Réu confessa morte de caminhoneiro e indica área onde os restos foram ocultados
Júri em Bom Jesus avança após depoimento de acusado, enquanto fragmento de osso encontrado em propriedade rural será analisado pela perícia
O primeiro dia do júri dos quatro acusados pela morte do caminhoneiro Luciano Boeira Melos, de 27 anos, foi marcado pela confissão de um dos réus. O julgamento começou na manhã de terça-feira, 28 de julho, no Foro da Comarca de Bom Jesus, nos Campos de Cima da Serra.

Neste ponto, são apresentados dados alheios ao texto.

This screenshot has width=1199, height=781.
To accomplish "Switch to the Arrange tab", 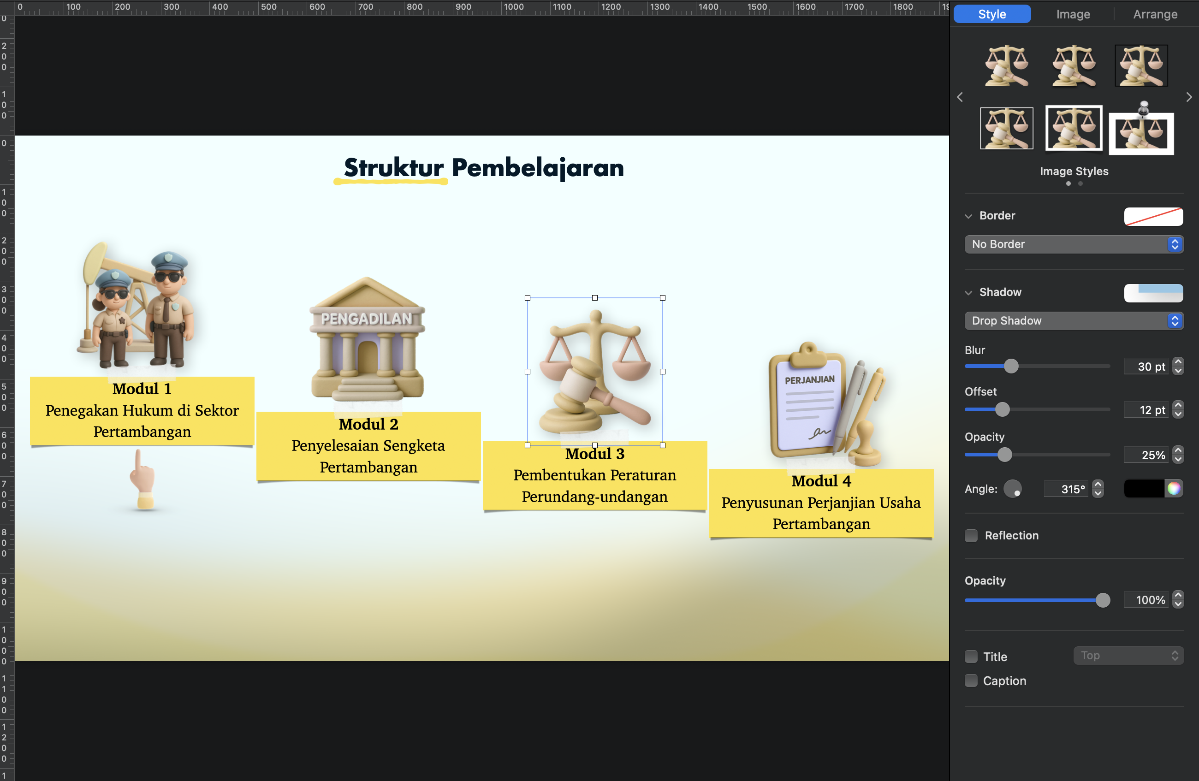I will (x=1155, y=14).
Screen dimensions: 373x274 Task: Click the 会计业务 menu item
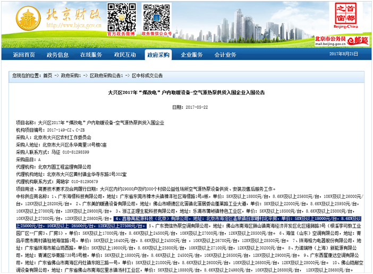225,55
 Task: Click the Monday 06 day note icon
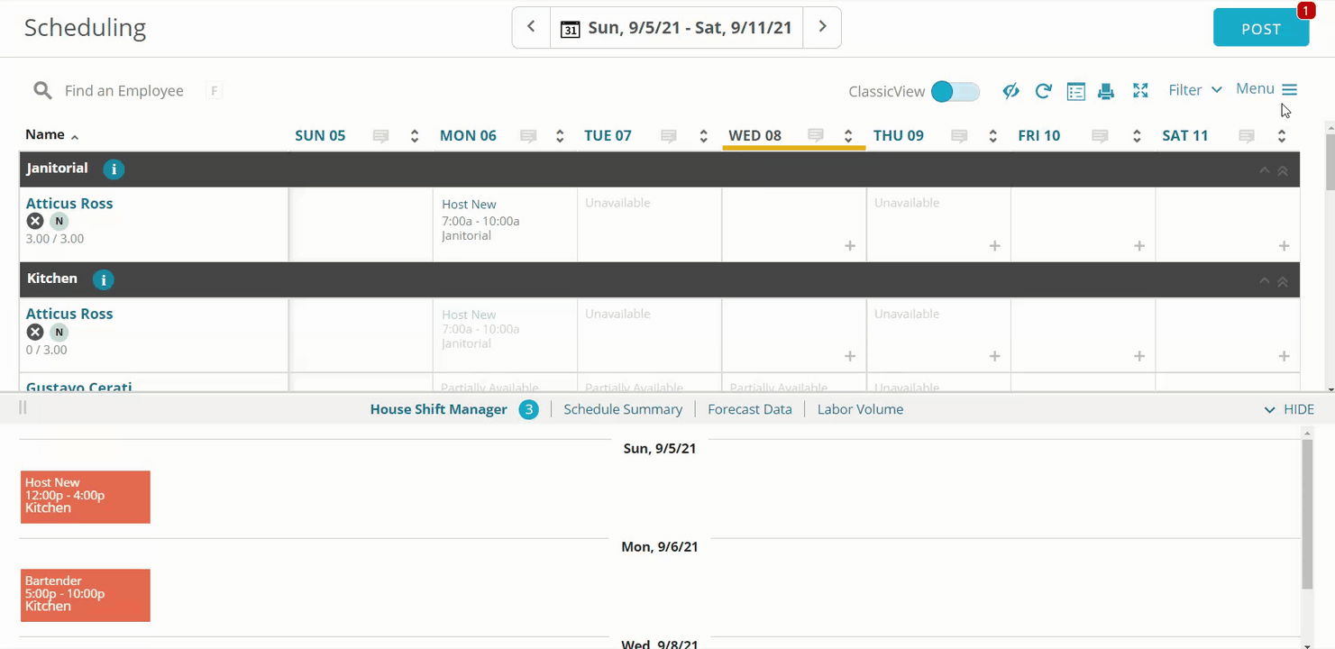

Durante o interrogatório, o acusado admitiu ser o responsável pela morte de Luciano. Segundo o depoimento, ele teria descoberto, no dia anterior ao crime, um relacionamento extraconjugal entre a esposa e a vítima.
A versão apresentada pelo réu coincidiu com os depoimentos da mulher e do irmão dele, que também respondem ao processo e atribuíram a ele a responsabilidade pelo homicídio. O quarto acusado, pai da ré, exerceu o direito de permanecer em silêncio.
O réu confesso também informou o local onde o corpo da vítima teria sido deixado e afirmou que o irmão participou apenas da retirada da motocicleta de Luciano das proximidades do local.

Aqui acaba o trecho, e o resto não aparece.